ANO NOVO : que seja novo!
jorge bichuetti
Um novo ano!
Sonhos, projetos... Medos, inseguranças...
Todo ano nasce desafio: dele algo fazemos.
Já o fizemos morte: guerras, fomes, doenças...
Também, já o fizemos viagem tresloucada de vapores alucinógenos: festas, alucinações, alienações... E depois, só ressaca.
Um novo ano? Será que o queremos realmente novo?
Um ano do século que ainda se espera deleuzeano...
Que faremos?
Acho que já decidi. Farei um barco, um templo e um ninho.
Quero um barco pequeno que circule os mares, calmo e silencioso, entre sereias e estrelas cadentes... Um belo barco.

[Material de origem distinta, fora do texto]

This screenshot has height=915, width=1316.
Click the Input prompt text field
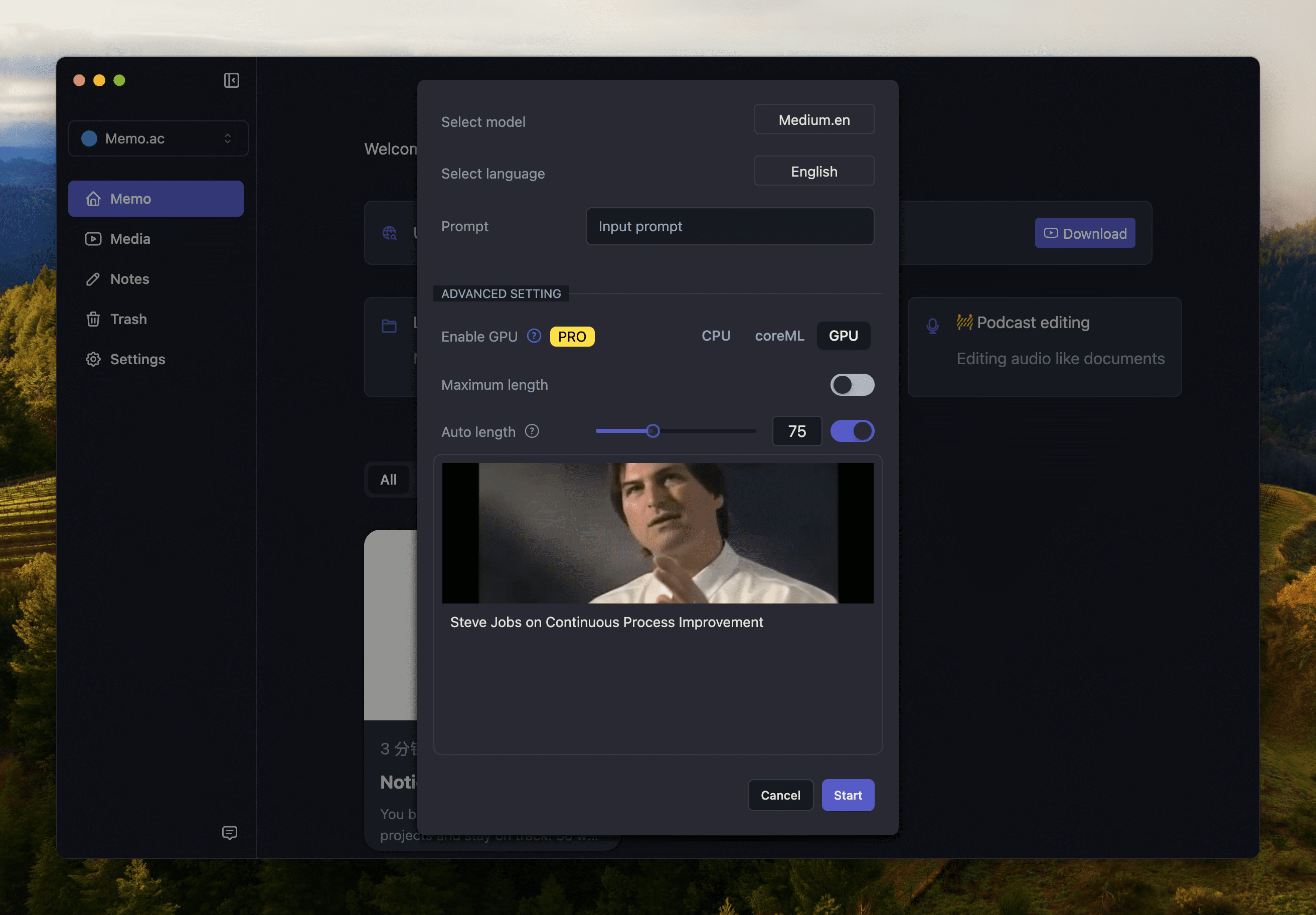729,226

... Mas para que serve um barquinho?
Não para muito, se muito é o que os homens colhem nas suas engenhocas de dominação, ele será apenas um pequeno convite: navegar é preciso e os que navegam aprendem a cohabitar no próprio infinito. Aí, sem terra, sem raiz, quem sabe eu descobra que o outro seja quem for é sempre, por origem e destinação, o meu querido e terno irmão.

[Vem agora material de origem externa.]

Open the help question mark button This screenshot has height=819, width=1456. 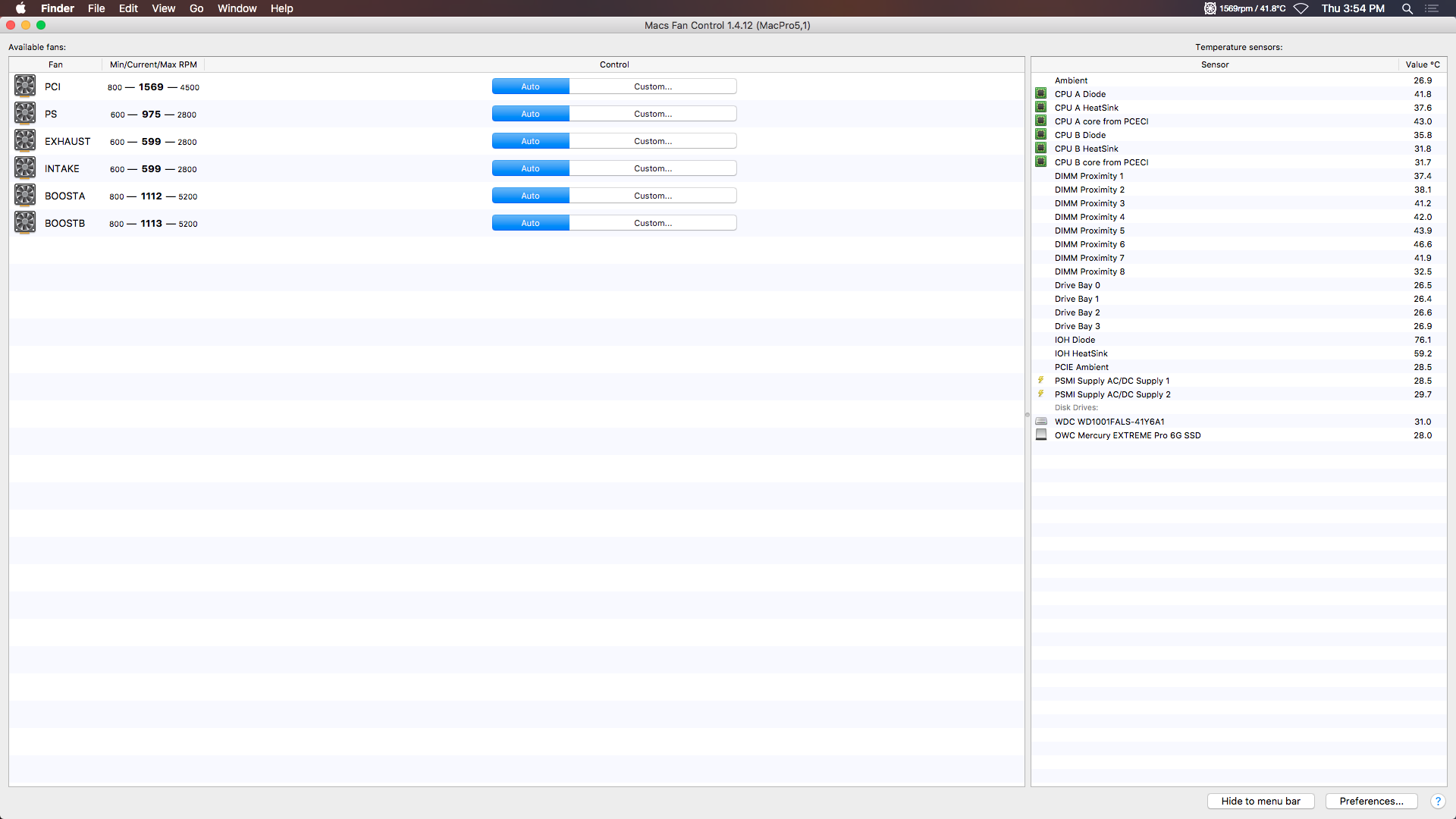1437,802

Meu templo será num campo florido e terá por tetto o céu estrelado. Sem bancos, sem altares. De uma pureza que só se vê no olhar de uma criança.
Sei que, também, é bem pouco, mas que asssim talvez os homens permitam a deus morar na Terra e assim nimguém mais terá que pulsar suas labutas sem benção da esperança.
Um Ninho? Pode ser capricho de gente grande que não suporta a perda da infância. Mas eu farei um ninho... O que pode um ninho? Um Ninho há de dimimuir os espaços entre nós e assim, tenho fé, que talvez possamos descobrir que amar é...
Acolher
Agasalhar
Acariciar
Alimentar
Abraçar
Enfim, abrasar-se de cuidado para que nenhum coração sinta o frio que domina nossos dias que os livros e os eruditos chamam de solidão. Jorge bichuetti
Querido Jorge,
ResponderExcluirSim, precisamos agenciar modos de diminuir os espaços entre nós, entre nós que sentimos a presença terna e amorosa de amigos, irmãos, companheiros, perto-longe. Façamos algo, façamos esse ninho acolhedor, para onde possamos voar de volta, alimentar o corpo e a alma. Estou feliz em poder compartilhar palavras e sentimentos, com a esperança de que isso se materialize em encontros alegres, fraternos e inspiradores. Um abraço carinhoso, Samara.
Deleuze dezia da sociedade de amigos.
ResponderExcluirO mundo fla de solidão...
Eu? me sinto menos só por você existir...
Que os bons encontros nos reunam, nos fermentem, nos faça viver a vida que é vida por ser vida partilhada.